Records for the task:
::::

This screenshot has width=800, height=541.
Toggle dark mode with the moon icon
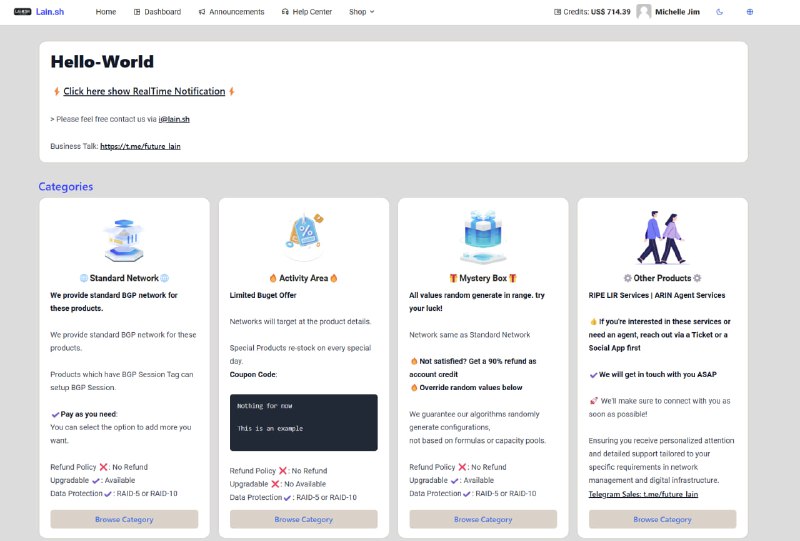[x=720, y=12]
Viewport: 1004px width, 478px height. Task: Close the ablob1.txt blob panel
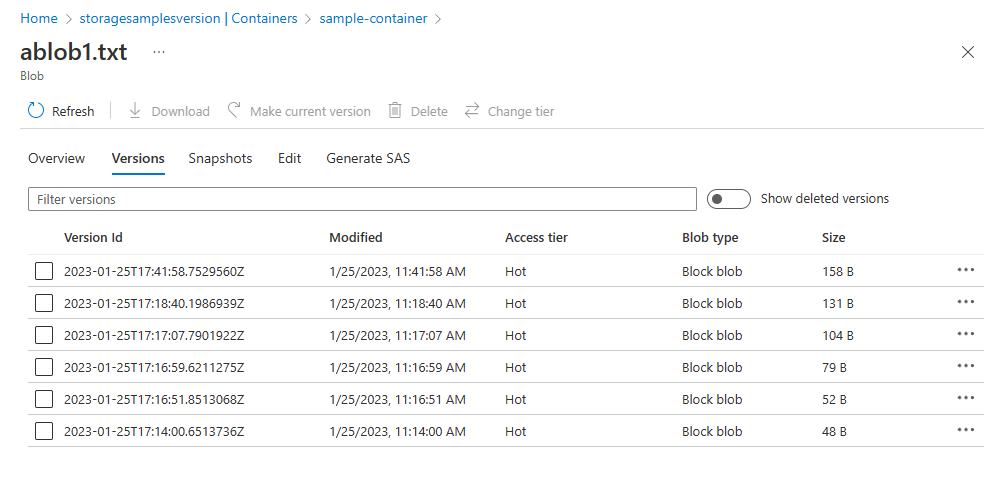tap(967, 52)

::::

To do:
Without the pictures, repeat every line of the material above exactly.

Exercise answer:
This screenshot has width=800, height=541.
Toggle dark mode with the moon icon
[x=720, y=12]
Viewport: 1004px width, 478px height. Task: Close the ablob1.txt blob panel
tap(967, 52)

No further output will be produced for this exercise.